The debate remains fluid, in part because the field is still so nascent. The back-and-forth over some of these proposals is even unknown to many working in the industry. Phoenix insisted that he broadly believed in privacy protections, but that he hadn’t heard of any of the specific state legislation around the brain.


In an interview with Ross Douthat last year, Thiel was notably hesitant when asked whether the human race should survive. He eventually said yes, before adding, “But I also would like us to radically solve these problems. And so it’s always, I don’t know, yeah — transhumanism. The ideal was this radical transformation where your human, natural body gets transformed into an immortal body.”

Thiel is not alone among tech titans who are increasingly talking about the idea that “humanity” might not look much like humankind as we know it.

“The next era of human is here,” Johnson, the anti-aging guru doing everything he can to his body to extend his lifespan, said in November. In January, Anthropic CEO Dario Amodei wrote, “I believe we are entering a rite of passage, both turbulent and inevitable, which will test who we are as a species.”

This turns the already significant question of how best to maintain the privacy of our brains into an even more fraught discussion about the future of human life.

Phoenix says that the word “transhumanism” is not a particularly useful phrase, but he is absolutely advocating for the merger of man and machine, and argues that failure to do so would inevitably mean a powerful AI would destroy or enslave humans.

“We either get on the train, or we are left behind in a way that’s profoundly bad for us,” he said. “I don’t think we are going to be able to control a God brain. I think we have the opportunity to humanize it.”

These ideas have produced fierce opposition from across the political spectrum.

“You’ve demoralized an entire generation, and told them that they can look forward to basically being pets to the machines or to billionaires with machines,” Joe Allen, a social conservative and contributor to Steve Bannon’s War Room, said in an interview last year. “If that actually comes true, nightmare.”

A protester holds a placard stating that 'Musk murders monkeys' at his company Neuralink during the demonstration. Protesters gathered outside the Tesla Centre in Park Royal as part of the Tesla Takedown Global Day of Action against Tesla and Elon Musk.

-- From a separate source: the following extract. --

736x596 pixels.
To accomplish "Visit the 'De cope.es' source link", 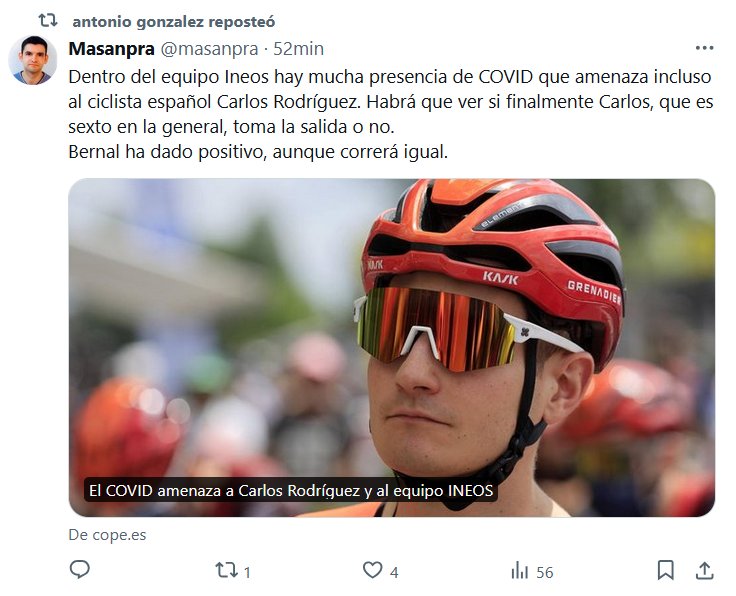I will point(107,535).
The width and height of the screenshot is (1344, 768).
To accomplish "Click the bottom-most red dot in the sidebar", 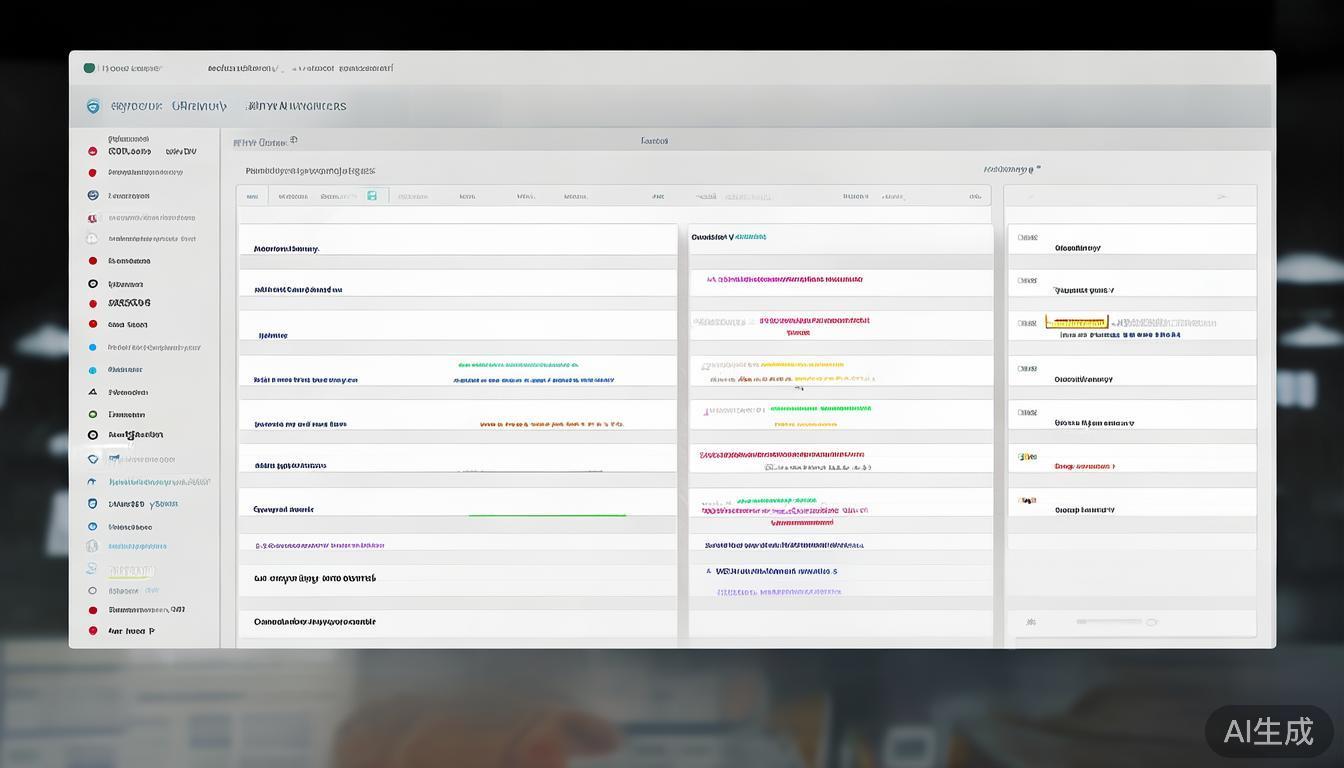I will click(93, 631).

Plenty of critiques come from the left as well, with some arguing that the full-throttled embrace of AI only benefits a small group of the tech elite. “You think they’re staying up nights worrying about working people and how this technology will impact those people?” Sen. Bernie Sanders (I-Vt.) said recently. “They are not. They are doing it to get richer and even more powerful.”

In general, AI accelerationists have a lot going for them at the moment. They have an ally in the White House, and an almost unlimited war chest ahead of the midterms. But public opposition to AI is real; an April POLITICO poll showed that only 13 percent of people believe the government should not regulate AI at all — a number that’s largely consistent across party affiliation.

According to Silicon Valley’s leading evangelists, it’s only a matter of time before chips are implanted in all of our brains. Perhaps they are fooling themselves, or perhaps they just see a chance to make a lot of money. But for many, this is their honest conviction.

For advocates and others concerned about privacy, no matter what the future looks like, it shouldn’t solely be determined by tech companies with a profit motive. Otherwise, humans lose a different kind of agency.

In fact, a political backlash to AI or to the massive collection of neural data could endanger the very dreams of those hoping to build a new world.

“Transhumanists that I know are very worried that their well-intentioned views on human flourishing could instead not be realized because of technosurveillance and human rights abuses,” said Schneider of the Center for the Future of AI, Mind and Society.

“Thought data is the most intimate and private data there is,” she added. “If and when abusive platforms gain control of our thought data and misuse it — and use it to manipulate our behavior unbeknownst to us — we will have ruined the very transhumanist prospect from flourishing.”